Dans le cas des tortues, on peut distinguer deux types de morphologie. Certaines espèces possèdent une carapace dont la forme est proche de celle du gömböc, plutöt "sphérique". Elles sont majoritairement terrestres et ont de courtes pattes. Leur morphologie leur permet un retournement facile requérant peu de mouvements de pattes, et leur carapace est bien adaptée pour résister à une attaque[10],[11].

Une tortue à la carapace aplatie. De longues pattes et un grand cou sont nécessaires pour permettre un retournement.

D'autres espèces en revanche possèdent une carapace aplatie leur offrant une meilleure pénétration dans l'eau. En général, les espèces de cette seconde classe possèdent de longs cous et de grandes pattes. La forme de la carapace rendant difficile le retournement, l'adaptation requiert des membres allongés leur permettant de se retourner[12].

L'explication de la morphologie des tortues grâce à la géométrie du gömböc a déjà obtenu du crédit dans la communauté des biologistes[13].

Géologie et philosophie

Le gömböc a stimulé la recherche et les réflexions sur les mécanismes d'évolution naturelle des formes. Il est en effet très improbable de trouver dans la nature un galet en forme de gömböc. Cependant, l'évolution des formes naturelles semble intimement liée avec le nombre de points d'équilibre statique[14]: différents modèles d'abrasion et études expérimentales montrent que le nombre de points d'équilibre d'une particule est réduit pendant le procédé d'abrasion. Cette observation a permis de raffiner les équations gouvernant le procédé, et ont été vérifiée avec succès pour expliquer la forme de galets trouvés sur Mars[15] ou la forme de l'objet interstellaire Oumuamua[16].

Malgré la réduction du nombre de positions d'équilibre au cours du procédé d'abrasion, il semble cependant que les deux points d'équilibre du gömböc soient un cas limite qui serait observé après un temps infini en pratique.

En observant le procédé dans l'autre sens, on peut se demander quelles sont les caractéristiques typiques d'une particule originelle au commencement de son processus d'abrasion. Le point de départ serait le cube avec 26 points d'équilibre. Ce postulat a été vérifié récemment[17]. Si on approche les particules crées par le processus d'abrasion par des polyhèdres et que l'on calcule le nombre de faces, sommets et arêtes obtenues en moyenne, on obtient respectivement 6, 8 et 12: exactement les valeurs du cube.

● **CONSIGNE**: Rédigez la suite du texte sur le gömböc en reprenant juste après sa dernière phrase.

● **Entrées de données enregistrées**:
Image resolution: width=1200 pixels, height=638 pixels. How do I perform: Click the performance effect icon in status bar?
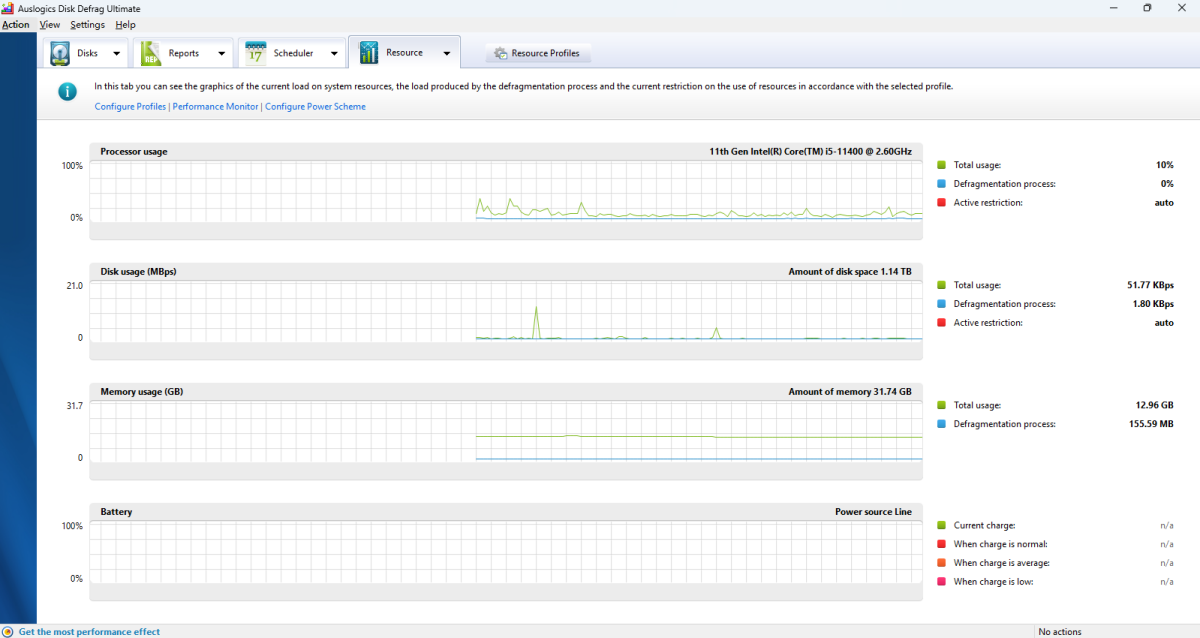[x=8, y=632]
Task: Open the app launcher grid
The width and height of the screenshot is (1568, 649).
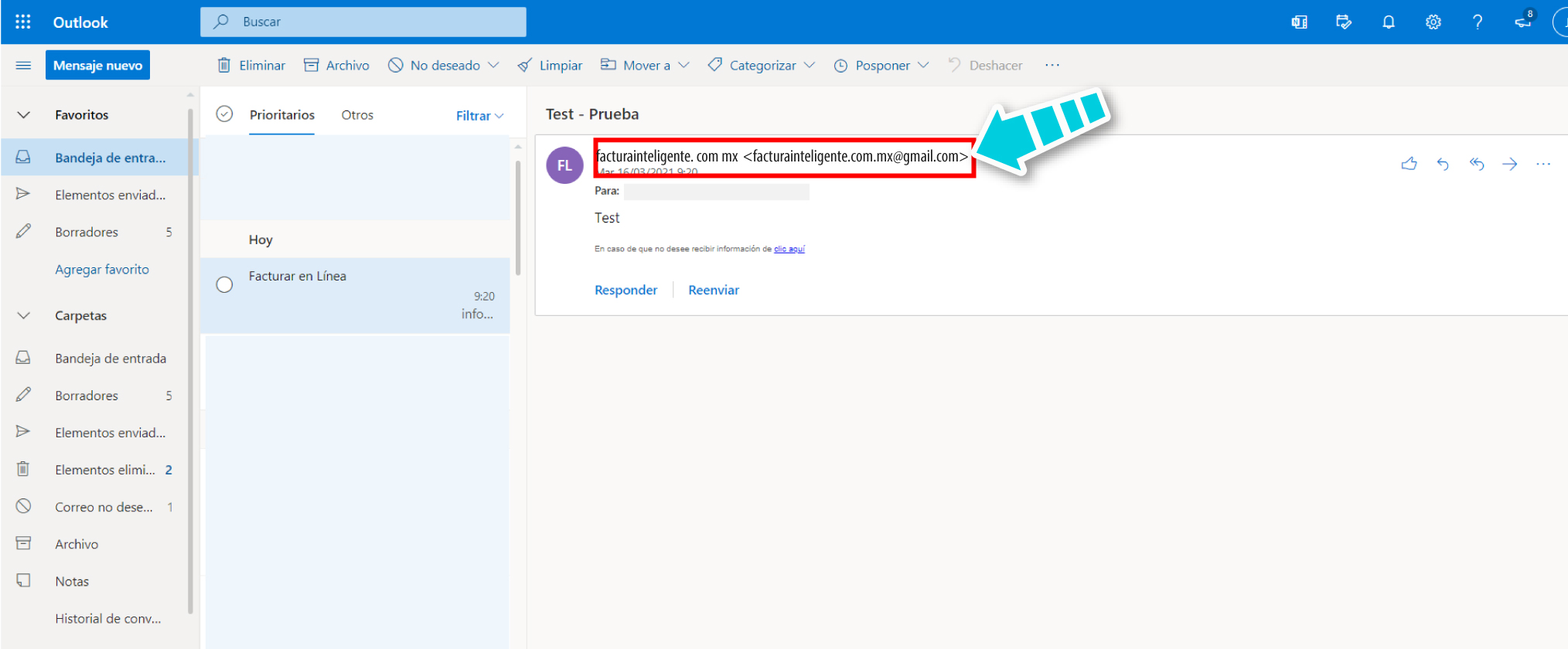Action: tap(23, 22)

● **RÉPONSE ATTENDUE**:
Ce fait intéressant est en directe relation avec la conception du monde du philosophe Platon. Ce dernier identifiait les quatre éléments et le cosmos avec les cinq solides platoniciens. En particulier, la Terre était identifiée avec le cube. Ceci est bien sûr à relativiser. Le monde physique étant bien plus complexe que le modèle abstrait le représentant, ce dernier n'est qu'un reflet très déformé du processus naturel. Ce résultat a obtenu énormément de crédit auprès de la presse scientifique[18],[19],[20],[21],[22]. Science le plaçait en 2020 parmi les 10 articles les plus intéressants de l'année[23].

Ingénierie

Les objets mono-monostatiques homogènes et convexes sont très similaires à des sphères, et leur manufacture requiert un usinage de précision. Cependant si on ne requiert pas l'homogénéité de l'objet, la géométrie du gömböc est un bon point de départ pour le design d'objets "auto-renversants".

Une équipe d'ingénieur de l'université de Pennsylvanie[24] a exploité le géométrie du gömböc pour résoudre un problème de stabilité pour des drones. Un problème majeur pour controler les drones est la difficulté à les maintenir dans une position stable, notamment en cas de collision. Les ingénieurs ont proposé un design de cage en forme de gömböc qui permet au drone de revenir toujours dans la bonne position après une collision.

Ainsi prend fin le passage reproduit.